## EXERCISE GOAL
When you print the records, keep every line identical to the original.

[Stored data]
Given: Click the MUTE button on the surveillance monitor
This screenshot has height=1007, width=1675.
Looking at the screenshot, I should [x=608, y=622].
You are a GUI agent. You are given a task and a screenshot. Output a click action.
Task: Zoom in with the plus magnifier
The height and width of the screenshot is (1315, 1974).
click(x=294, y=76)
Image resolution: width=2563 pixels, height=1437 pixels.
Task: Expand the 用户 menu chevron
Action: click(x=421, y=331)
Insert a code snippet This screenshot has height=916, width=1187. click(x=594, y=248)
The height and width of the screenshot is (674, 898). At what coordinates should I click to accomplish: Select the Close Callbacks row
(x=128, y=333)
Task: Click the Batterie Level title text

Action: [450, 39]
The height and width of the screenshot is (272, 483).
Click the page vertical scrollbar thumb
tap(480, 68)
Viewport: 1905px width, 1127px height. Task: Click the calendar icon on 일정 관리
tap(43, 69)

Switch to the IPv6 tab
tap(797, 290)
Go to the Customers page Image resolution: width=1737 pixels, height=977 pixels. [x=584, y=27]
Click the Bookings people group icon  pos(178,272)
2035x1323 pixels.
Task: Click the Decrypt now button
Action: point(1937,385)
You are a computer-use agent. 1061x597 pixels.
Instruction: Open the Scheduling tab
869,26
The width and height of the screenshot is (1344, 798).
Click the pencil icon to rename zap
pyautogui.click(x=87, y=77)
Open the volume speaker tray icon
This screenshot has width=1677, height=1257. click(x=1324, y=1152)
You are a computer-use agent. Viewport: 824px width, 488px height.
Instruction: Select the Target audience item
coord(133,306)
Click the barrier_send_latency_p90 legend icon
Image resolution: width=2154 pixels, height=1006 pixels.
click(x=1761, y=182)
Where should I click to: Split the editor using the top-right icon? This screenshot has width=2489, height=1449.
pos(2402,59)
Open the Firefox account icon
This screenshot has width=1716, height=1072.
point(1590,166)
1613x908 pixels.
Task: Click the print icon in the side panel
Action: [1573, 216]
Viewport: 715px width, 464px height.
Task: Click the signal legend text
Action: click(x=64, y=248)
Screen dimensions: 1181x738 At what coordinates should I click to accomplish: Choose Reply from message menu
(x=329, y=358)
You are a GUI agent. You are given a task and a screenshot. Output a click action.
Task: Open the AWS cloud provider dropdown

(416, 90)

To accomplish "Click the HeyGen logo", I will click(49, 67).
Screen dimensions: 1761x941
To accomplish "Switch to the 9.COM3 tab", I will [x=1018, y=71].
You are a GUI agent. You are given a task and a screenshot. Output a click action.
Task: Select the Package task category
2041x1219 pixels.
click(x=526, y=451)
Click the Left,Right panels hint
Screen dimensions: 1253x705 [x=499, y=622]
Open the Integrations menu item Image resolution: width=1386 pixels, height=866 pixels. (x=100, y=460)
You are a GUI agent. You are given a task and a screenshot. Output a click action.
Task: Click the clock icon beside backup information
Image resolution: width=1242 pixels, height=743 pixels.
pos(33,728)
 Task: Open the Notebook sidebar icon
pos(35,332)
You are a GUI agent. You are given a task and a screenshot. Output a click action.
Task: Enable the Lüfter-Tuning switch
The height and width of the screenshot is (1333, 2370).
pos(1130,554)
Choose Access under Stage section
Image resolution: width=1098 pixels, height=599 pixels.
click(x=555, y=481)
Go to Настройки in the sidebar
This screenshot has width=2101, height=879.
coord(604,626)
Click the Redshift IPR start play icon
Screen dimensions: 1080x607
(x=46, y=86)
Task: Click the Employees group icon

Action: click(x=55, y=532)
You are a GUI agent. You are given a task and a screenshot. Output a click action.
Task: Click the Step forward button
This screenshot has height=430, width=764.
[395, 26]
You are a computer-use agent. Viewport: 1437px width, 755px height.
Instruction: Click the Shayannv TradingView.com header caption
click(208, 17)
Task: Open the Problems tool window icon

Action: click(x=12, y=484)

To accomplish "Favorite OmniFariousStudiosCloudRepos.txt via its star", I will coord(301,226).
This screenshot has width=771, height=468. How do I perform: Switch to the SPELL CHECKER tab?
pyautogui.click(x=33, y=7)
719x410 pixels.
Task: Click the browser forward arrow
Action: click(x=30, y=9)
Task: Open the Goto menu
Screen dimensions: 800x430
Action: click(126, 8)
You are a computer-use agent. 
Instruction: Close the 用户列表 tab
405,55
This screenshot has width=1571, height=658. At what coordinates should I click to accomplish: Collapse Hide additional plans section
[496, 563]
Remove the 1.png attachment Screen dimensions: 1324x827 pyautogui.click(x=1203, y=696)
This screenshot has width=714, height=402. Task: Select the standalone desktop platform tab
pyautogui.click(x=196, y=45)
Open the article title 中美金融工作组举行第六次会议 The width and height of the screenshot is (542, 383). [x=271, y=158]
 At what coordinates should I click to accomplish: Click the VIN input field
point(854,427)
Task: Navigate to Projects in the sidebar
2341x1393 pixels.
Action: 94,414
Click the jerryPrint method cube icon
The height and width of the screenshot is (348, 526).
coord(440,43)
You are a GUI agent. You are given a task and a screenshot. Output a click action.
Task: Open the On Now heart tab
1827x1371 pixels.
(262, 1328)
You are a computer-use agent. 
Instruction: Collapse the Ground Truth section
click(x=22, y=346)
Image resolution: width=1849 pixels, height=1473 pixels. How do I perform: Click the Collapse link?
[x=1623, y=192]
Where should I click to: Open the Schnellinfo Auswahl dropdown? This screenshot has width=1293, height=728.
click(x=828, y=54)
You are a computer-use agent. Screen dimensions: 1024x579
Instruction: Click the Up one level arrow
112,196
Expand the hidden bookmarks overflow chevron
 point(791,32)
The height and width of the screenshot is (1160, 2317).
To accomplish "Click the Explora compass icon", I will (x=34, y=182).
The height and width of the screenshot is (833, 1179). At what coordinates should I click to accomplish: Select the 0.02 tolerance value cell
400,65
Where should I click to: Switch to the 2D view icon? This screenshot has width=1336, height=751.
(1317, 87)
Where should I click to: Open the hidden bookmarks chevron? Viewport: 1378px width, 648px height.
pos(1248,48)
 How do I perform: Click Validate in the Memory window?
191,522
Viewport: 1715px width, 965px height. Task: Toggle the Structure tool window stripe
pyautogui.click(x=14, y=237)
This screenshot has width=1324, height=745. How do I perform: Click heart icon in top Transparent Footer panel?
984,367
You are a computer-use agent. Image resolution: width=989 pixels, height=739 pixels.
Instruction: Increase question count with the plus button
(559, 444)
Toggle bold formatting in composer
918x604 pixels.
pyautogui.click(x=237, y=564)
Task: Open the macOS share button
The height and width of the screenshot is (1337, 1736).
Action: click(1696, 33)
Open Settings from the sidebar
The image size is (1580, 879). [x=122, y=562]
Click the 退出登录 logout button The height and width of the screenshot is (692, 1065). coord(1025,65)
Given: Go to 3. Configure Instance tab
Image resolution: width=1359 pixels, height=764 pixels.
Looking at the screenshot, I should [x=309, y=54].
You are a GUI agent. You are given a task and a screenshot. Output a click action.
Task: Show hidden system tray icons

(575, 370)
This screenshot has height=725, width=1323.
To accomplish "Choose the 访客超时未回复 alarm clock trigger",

## ANSWER SPACE
Given: Click the MUTE button on the surveillance monitor
This screenshot has height=1007, width=1675.
Looking at the screenshot, I should [x=608, y=622].
You are a GUI agent. You are given a task and a screenshot. Output a click action.
Task: Zoom in with the plus magnifier
The height and width of the screenshot is (1315, 1974).
click(x=294, y=76)
Image resolution: width=2563 pixels, height=1437 pixels.
Task: Expand the 用户 menu chevron
Action: click(x=421, y=331)
Insert a code snippet This screenshot has height=916, width=1187. click(x=594, y=248)
The height and width of the screenshot is (674, 898). At what coordinates should I click to accomplish: Select the Close Callbacks row
(x=128, y=333)
Task: Click the Batterie Level title text

Action: [450, 39]
The height and width of the screenshot is (272, 483).
Click the page vertical scrollbar thumb
tap(480, 68)
Viewport: 1905px width, 1127px height. Task: Click the calendar icon on 일정 관리
tap(43, 69)

Switch to the IPv6 tab
tap(797, 290)
Go to the Customers page Image resolution: width=1737 pixels, height=977 pixels. [x=584, y=27]
Click the Bookings people group icon  pos(178,272)
2035x1323 pixels.
Task: Click the Decrypt now button
Action: point(1937,385)
You are a computer-use agent. 1061x597 pixels.
Instruction: Open the Scheduling tab
869,26
The width and height of the screenshot is (1344, 798).
Click the pencil icon to rename zap
pyautogui.click(x=87, y=77)
Open the volume speaker tray icon
This screenshot has width=1677, height=1257. click(x=1324, y=1152)
You are a computer-use agent. Viewport: 824px width, 488px height.
Instruction: Select the Target audience item
coord(133,306)
Click the barrier_send_latency_p90 legend icon
Image resolution: width=2154 pixels, height=1006 pixels.
click(x=1761, y=182)
Where should I click to: Split the editor using the top-right icon? This screenshot has width=2489, height=1449.
pos(2402,59)
Open the Firefox account icon
This screenshot has width=1716, height=1072.
point(1590,166)
1613x908 pixels.
Task: Click the print icon in the side panel
Action: [1573, 216]
Viewport: 715px width, 464px height.
Task: Click the signal legend text
Action: click(x=64, y=248)
Screen dimensions: 1181x738 At what coordinates should I click to accomplish: Choose Reply from message menu
(x=329, y=358)
You are a GUI agent. You are given a task and a screenshot. Output a click action.
Task: Open the AWS cloud provider dropdown

(416, 90)

To accomplish "Click the HeyGen logo", I will click(49, 67).
Screen dimensions: 1761x941
To accomplish "Switch to the 9.COM3 tab", I will [x=1018, y=71].
You are a GUI agent. You are given a task and a screenshot. Output a click action.
Task: Select the Package task category
2041x1219 pixels.
click(x=526, y=451)
Click the Left,Right panels hint
Screen dimensions: 1253x705 [x=499, y=622]
Open the Integrations menu item Image resolution: width=1386 pixels, height=866 pixels. (x=100, y=460)
You are a GUI agent. You are given a task and a screenshot. Output a click action.
Task: Click the clock icon beside backup information
Image resolution: width=1242 pixels, height=743 pixels.
pos(33,728)
 Task: Open the Notebook sidebar icon
pos(35,332)
You are a GUI agent. You are given a task and a screenshot. Output a click action.
Task: Enable the Lüfter-Tuning switch
The height and width of the screenshot is (1333, 2370).
pos(1130,554)
Choose Access under Stage section
Image resolution: width=1098 pixels, height=599 pixels.
click(x=555, y=481)
Go to Настройки in the sidebar
This screenshot has width=2101, height=879.
coord(604,626)
Click the Redshift IPR start play icon
Screen dimensions: 1080x607
(x=46, y=86)
Task: Click the Employees group icon

Action: click(x=55, y=532)
You are a GUI agent. You are given a task and a screenshot. Output a click action.
Task: Click the Step forward button
This screenshot has height=430, width=764.
[395, 26]
You are a computer-use agent. Viewport: 1437px width, 755px height.
Instruction: Click the Shayannv TradingView.com header caption
click(208, 17)
Task: Open the Problems tool window icon

Action: click(x=12, y=484)

To accomplish "Favorite OmniFariousStudiosCloudRepos.txt via its star", I will coord(301,226).
This screenshot has width=771, height=468. How do I perform: Switch to the SPELL CHECKER tab?
pyautogui.click(x=33, y=7)
719x410 pixels.
Task: Click the browser forward arrow
Action: click(x=30, y=9)
Task: Open the Goto menu
Screen dimensions: 800x430
Action: click(126, 8)
You are a computer-use agent. 
Instruction: Close the 用户列表 tab
405,55
This screenshot has width=1571, height=658. At what coordinates should I click to accomplish: Collapse Hide additional plans section
[496, 563]
Remove the 1.png attachment Screen dimensions: 1324x827 pyautogui.click(x=1203, y=696)
This screenshot has width=714, height=402. Task: Select the standalone desktop platform tab
pyautogui.click(x=196, y=45)
Open the article title 中美金融工作组举行第六次会议 The width and height of the screenshot is (542, 383). [x=271, y=158]
 At what coordinates should I click to accomplish: Click the VIN input field
point(854,427)
Task: Navigate to Projects in the sidebar
2341x1393 pixels.
Action: 94,414
Click the jerryPrint method cube icon
The height and width of the screenshot is (348, 526).
coord(440,43)
You are a GUI agent. You are given a task and a screenshot. Output a click action.
Task: Open the On Now heart tab
1827x1371 pixels.
(262, 1328)
You are a computer-use agent. 
Instruction: Collapse the Ground Truth section
click(x=22, y=346)
Image resolution: width=1849 pixels, height=1473 pixels. How do I perform: Click the Collapse link?
[x=1623, y=192]
Where should I click to: Open the Schnellinfo Auswahl dropdown? This screenshot has width=1293, height=728.
click(x=828, y=54)
You are a computer-use agent. Screen dimensions: 1024x579
Instruction: Click the Up one level arrow
112,196
Expand the hidden bookmarks overflow chevron
 point(791,32)
The height and width of the screenshot is (1160, 2317).
To accomplish "Click the Explora compass icon", I will (x=34, y=182).
The height and width of the screenshot is (833, 1179). At what coordinates should I click to accomplish: Select the 0.02 tolerance value cell
400,65
Where should I click to: Switch to the 2D view icon? This screenshot has width=1336, height=751.
(1317, 87)
Where should I click to: Open the hidden bookmarks chevron? Viewport: 1378px width, 648px height.
pos(1248,48)
 How do I perform: Click Validate in the Memory window?
191,522
Viewport: 1715px width, 965px height. Task: Toggle the Structure tool window stripe
pyautogui.click(x=14, y=237)
This screenshot has width=1324, height=745. How do I perform: Click heart icon in top Transparent Footer panel?
984,367
You are a computer-use agent. Image resolution: width=989 pixels, height=739 pixels.
Instruction: Increase question count with the plus button
(559, 444)
Toggle bold formatting in composer
918x604 pixels.
pyautogui.click(x=237, y=564)
Task: Open the macOS share button
The height and width of the screenshot is (1337, 1736).
Action: click(1696, 33)
Open Settings from the sidebar
The image size is (1580, 879). [x=122, y=562]
Click the 退出登录 logout button The height and width of the screenshot is (692, 1065). coord(1025,65)
Given: Go to 3. Configure Instance tab
Image resolution: width=1359 pixels, height=764 pixels.
Looking at the screenshot, I should [x=309, y=54].
You are a GUI agent. You are given a task and a screenshot. Output a click action.
Task: Show hidden system tray icons

(575, 370)
This screenshot has height=725, width=1323.
To accomplish "Choose the 访客超时未回复 alarm clock trigger",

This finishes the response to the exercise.